As of December 31, 2015, it had 400 million tons of proven and probable mineral reserves.

U.S. Silica's Operations

U.S. Silica estimates its 2016 revenues for oil and gas proppants (note that they are annualized from third quarter results and are not final) at $225 million, contributing a loss of -9.4 million on a volume of 5.8 million tons. It estimates its 2016 revenues for industrial and specialty products (again annualized from third quarter results and not final) at $202 million, contributing $80 million on a volume of 3.5 million tons.

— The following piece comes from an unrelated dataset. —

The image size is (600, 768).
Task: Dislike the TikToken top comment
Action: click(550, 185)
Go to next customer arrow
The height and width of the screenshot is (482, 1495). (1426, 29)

The company's net loss for the third quarter of 2016 was -$11.5 million, similar to its losses in the first and second quarters of 2016. In 2016, it achieved over $50 million in cost reductions through activities such as headcount reduction; renegotiation of transload contracts; renegotiation of rail, barge, and truck rates; use of unit trains; and mine debottlenecking.

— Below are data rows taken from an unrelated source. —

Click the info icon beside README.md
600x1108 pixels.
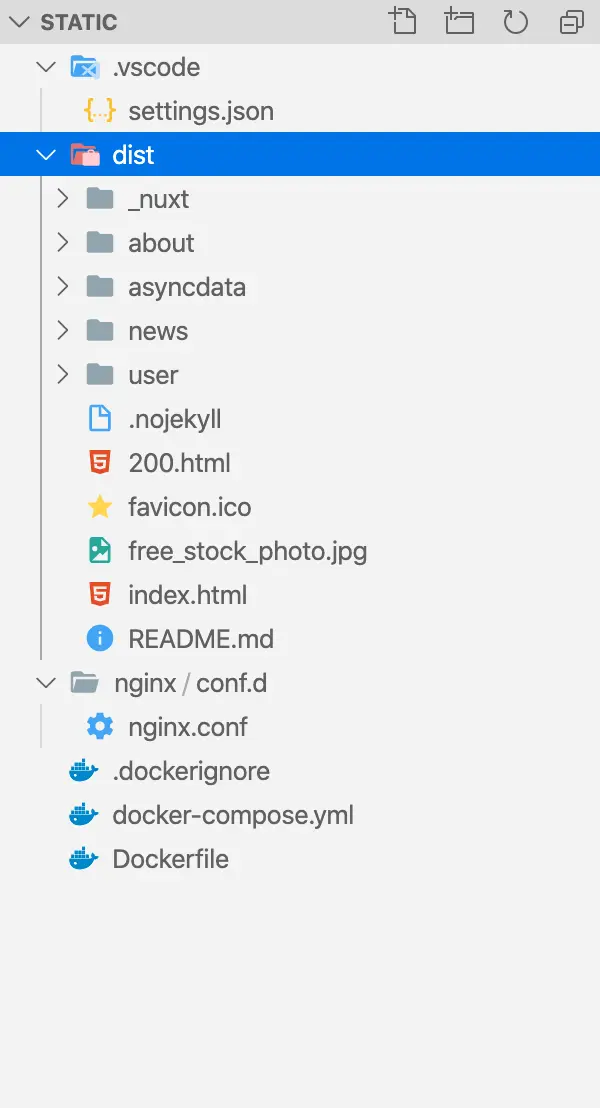click(x=100, y=639)
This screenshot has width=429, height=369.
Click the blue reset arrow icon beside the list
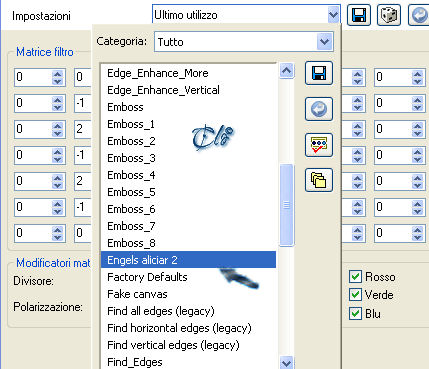click(319, 109)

Strategy and Capital Expenditures

U.S. Silica management understands the importance of logistics. In fact, the company bought a company last summer for its regional or brown sand mines in Texas. Because so much drilling is done in Texas in the Permian Basin, operating a sand mine nearer the oil field close by cuts transportation costs. According to the company, which estimates it has a 20% share of the oil and gas sand market, the cost to deliver Northern White sand to a Texas well is $115 per ton and the cost to deliver Texas sand to a Texas well is $75 per ton.

Of course, note that if the completion and opening of Dakota Access Pipeline make Bakken crude more competitive, Northern White sand in Wisconsin and Minnesota will have the location advantage.

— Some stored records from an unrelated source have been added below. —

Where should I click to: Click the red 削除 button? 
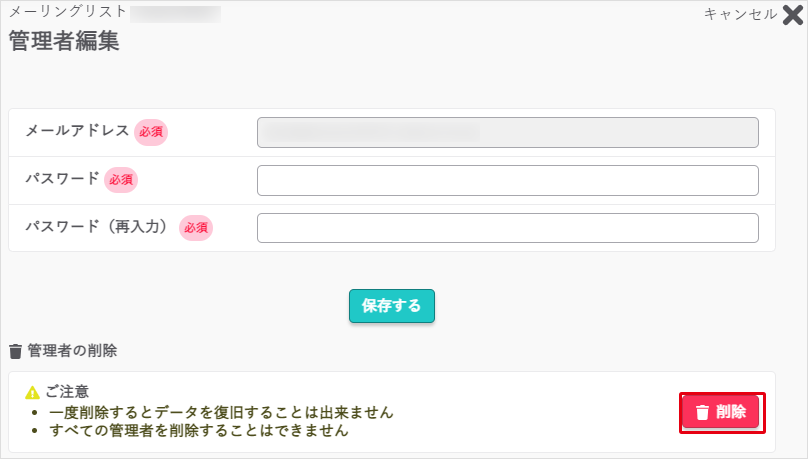pos(721,412)
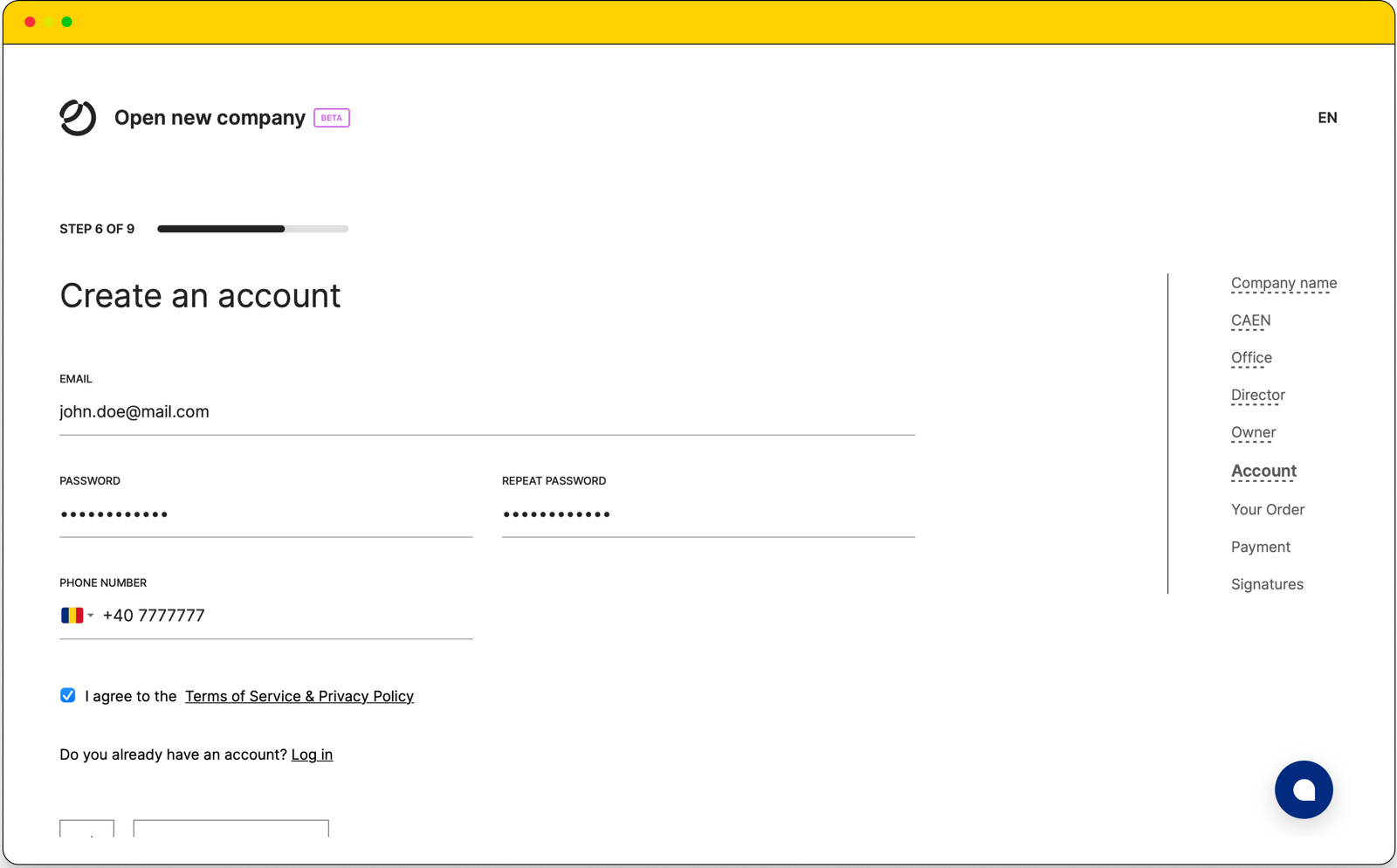Click the Log in link
This screenshot has height=868, width=1397.
(x=312, y=755)
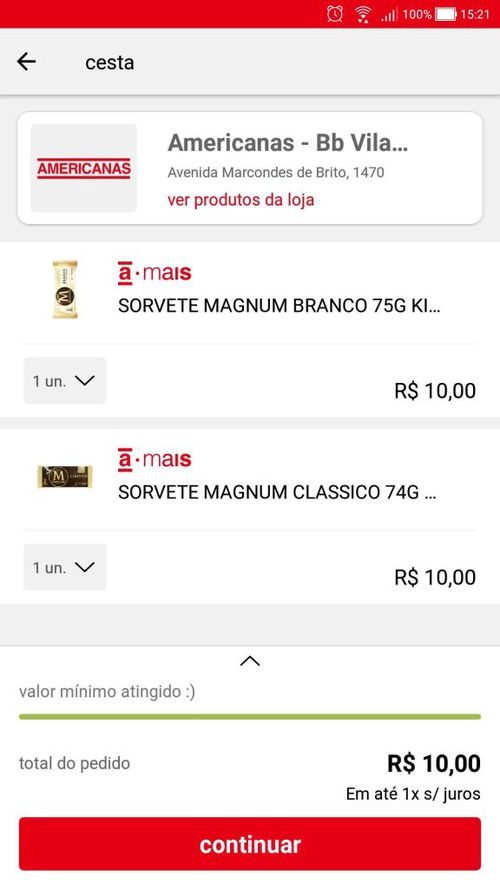The height and width of the screenshot is (889, 500).
Task: Tap the a-mais logo above Magnum Classico
Action: pos(154,460)
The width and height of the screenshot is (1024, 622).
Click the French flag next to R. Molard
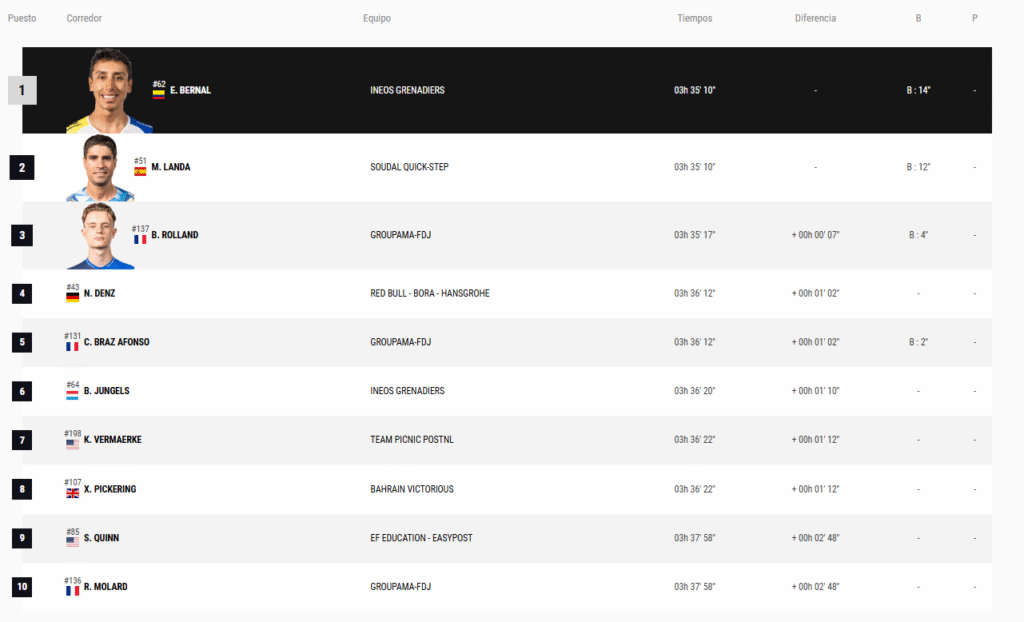click(x=72, y=591)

Stock and Financial Highlights

U.S. Silica's enterprise value is $4.16 billion and its market capitalization is $4.47 billion. At the end of September 30, 2016, the company had $264 million in cash and cash equivalents. The company's February 8, 2017, stock closing price was $56.18 per share. Its forward price-to-earnings ratio is 80. Its 52-week price range is $13.54 to $60.05 per share, so its Feb. 8 closing price is 94% of its one-year high. The company pays a dividend of $0.25 per share.

Per financial statements, as of September 30, 2016, U.S. Silica's liability-to-asset ratio is 50%. Its ratio of current assets divided by current liabilities is 4.2, on the strong side. The short position in the company's stock is 17% of shares outstanding. A very small percentage of its shares are held by 5% owners and insiders.

U.S. Silica's one-year target price is $58.82. Overall, the company's mean analyst rating is 1.8 - a "buy" trending toward "strong buy" - from the 20 analysts who follow it. Seven analysts rate the company a "strong buy," 10 analysts rate it a "buy," two rate it a "hold" and one rates it "underperform." Its most recent upgrade was in January 2017 by SunTrust, to "buy."

The percentage of shares held by insiders is negligible. The top six institutional holders are Vanguard (6.6%), BlackRock (5.7%), Capital World (5.4%), FMR or Fidelity (3.8%), Brenham Capital (3.2%), and Millennium Management (2.8%). Potential investors should consider their oil and natural gas price expectations as the factor most likely to affect U.S. Silica.

Disclosure: I am/we are long SLCA, SND.

I wrote this article myself, and it expresses my own opinions. I am not receiving compensation for it (other than from Seeking Alpha). I have no business relationship with any company whose stock is mentioned in this article.